Simply put, locating an object in successive frames of a video is called tracking.

Usually tracking algorithms are faster than detection algorithms. The reason is simple. When you are tracking an object that was detected in the previous frame, you know a lot about the appearance of the object.

You also know the location in the previous frame and the direction and speed of its motion.

If you are running a face detector on a video and the person’s face get’s occluded by an object, the face detector will most likely fail. A good tracking algorithm, on the other hand, will handle some level of occlusion.

How to install OpenCV on Mac OS?

Simple, you have probably python installed, so use brew to install opencv.

brew install opencv
pip3 install numpy

Then I used this video which is a short cut of Chaplin for doing object tracking, I am trying to track his face while he is dancing and turning around.

Normally the objects we are tracking would not be disappeared, but in this case for comparing different methods provided by OpenCV, I used this video.

Firstly importing cv2

import cv2

Then,

tracker_types = ['BOOSTING', 'MIL','KCF', 'TLD', 'MEDIANFLOW', 'CSRT', 'MOSSE']

By selectROI function of cv2 we can define the box we want to track in the video.
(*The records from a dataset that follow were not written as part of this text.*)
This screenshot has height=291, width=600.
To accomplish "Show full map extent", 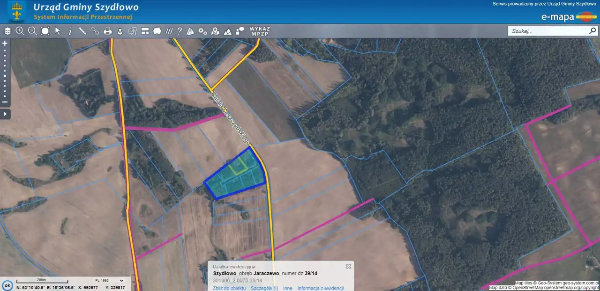I will [x=45, y=31].
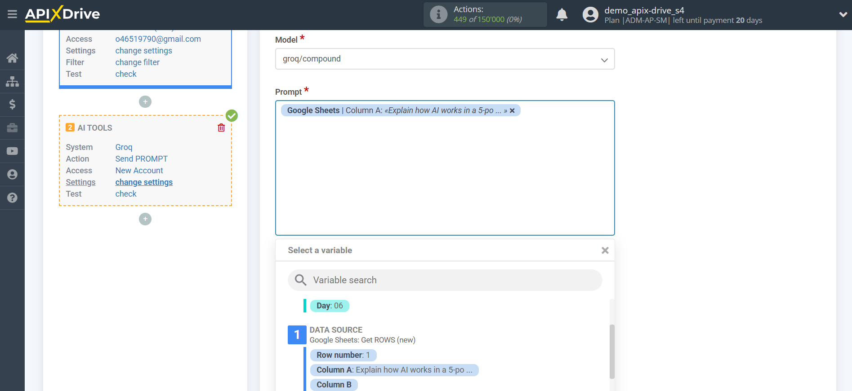Expand the Model dropdown showing groq/compound

[444, 59]
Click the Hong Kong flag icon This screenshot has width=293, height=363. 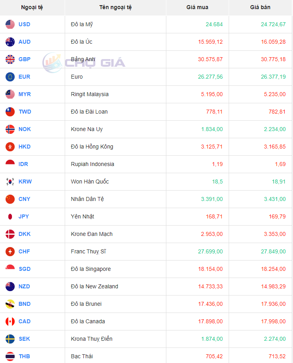[10, 147]
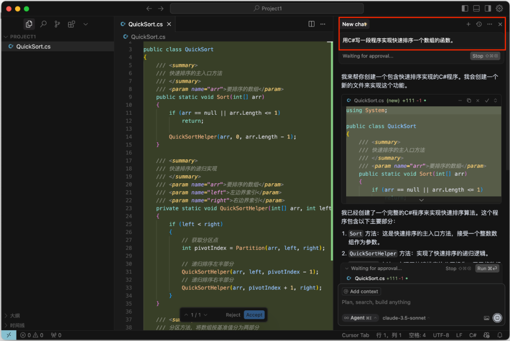The width and height of the screenshot is (510, 341).
Task: Open the Source Control view icon
Action: (57, 24)
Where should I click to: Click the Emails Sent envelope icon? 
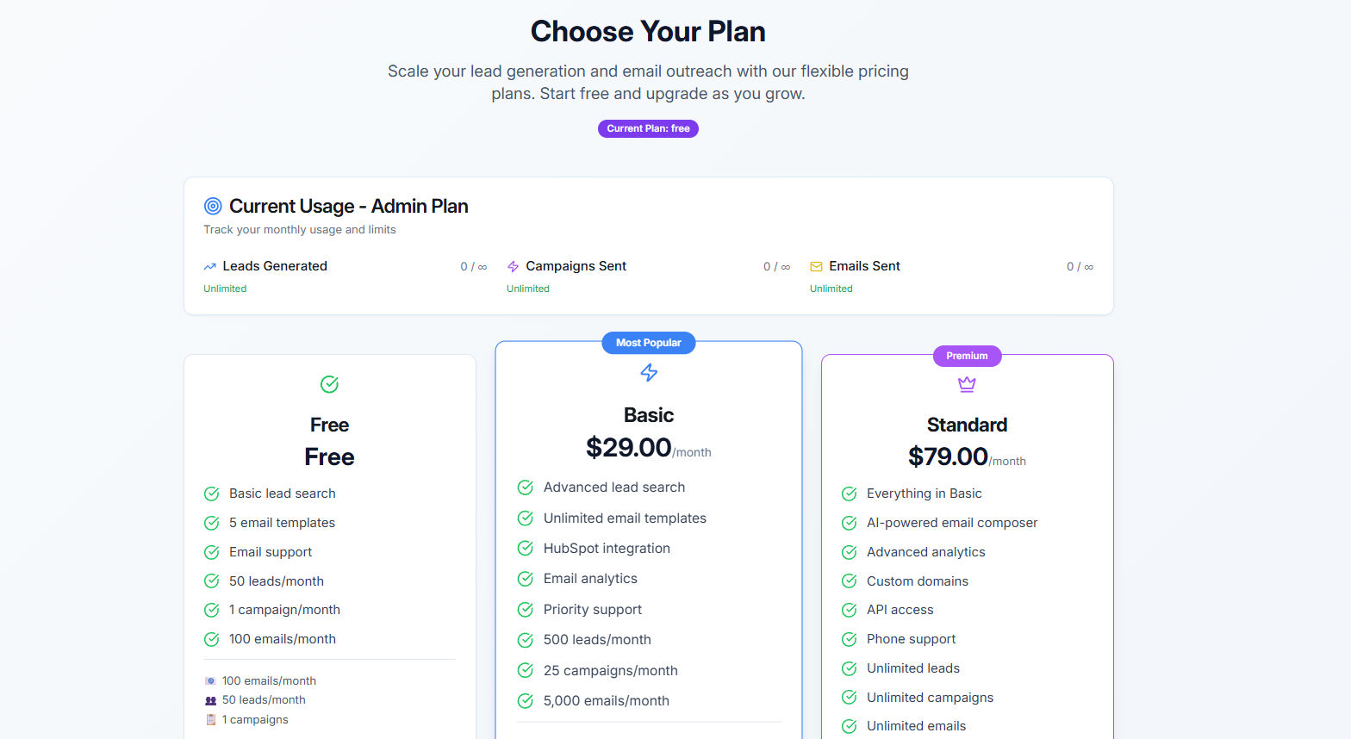(x=816, y=267)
bbox = cv2.selectROI(frame, False)

What are the OpenCV Tracker Algorithms?

__BOOSTING Tracker

This tracker is based on an online version of AdaBoost — the algorithm that the HAAR cascade based face detector uses internally. This classifier needs to be trained at runtime with positive and negative examples of the object. The initial bounding box supplied by the user ( or by another object detection algorithm ) is taken as the positive example for the object, and many image patches outside the bounding box are treated as the background. Given a new frame, the classifier is run on every pixel in the neighborhood of the previous location and the score of the classifier is recorded. The new location of the object is the one where the score is maximum. So now we have one more positive example for the classifier. As more frames come in, the classifier is updated with this additional data.

Pros : None. This algorithm is a decade old and works ok, but I could not find a good reason to use it especially when other advanced trackers (MIL, KCF) based on similar principles are available.

Cons : Tracking performance is mediocre. It does not reliably know when tracking has failed.

This algorithm fails when Chaplin’s face is disappears for a second.

__MIL Tracker

This tracker is similar in idea to the BOOSTING tracker described above. The big difference is that instead of considering only the current location of the object as a positive example, it looks in a small neighbourhood around the current location to generate several potential positive examples. You may be thinking that it is a bad idea because in most of these “positive” examples the object is not centerred.

This is where Multiple Instance Learning ( MIL ) comes to rescue. In MIL, you do not specify positive and negative examples, but positive and negative “bags”. The collection of images in the positive bag are not all positive examples. Instead, only one image in the positive bag needs to be a positive example! In our example, a positive bag contains the patch centerred on the current location of the object and also patches in a small neighbourhood around it. Even if the current location of the tracked object is not accurate, when samples from the neighbourhood of the current location are put in the positive bag, there is a good chance that this bag contains at least one image in which the object is nicely centerred. MIL project page has more information for people who like to dig deeper into the inner workings of the MIL tracker.

Pros : The performance is pretty good. It does not drift as much as the BOOSTING tracker and it does a reasonable job under partial occlusion. If you are using OpenCV 3.0, this might be the best tracker available to you.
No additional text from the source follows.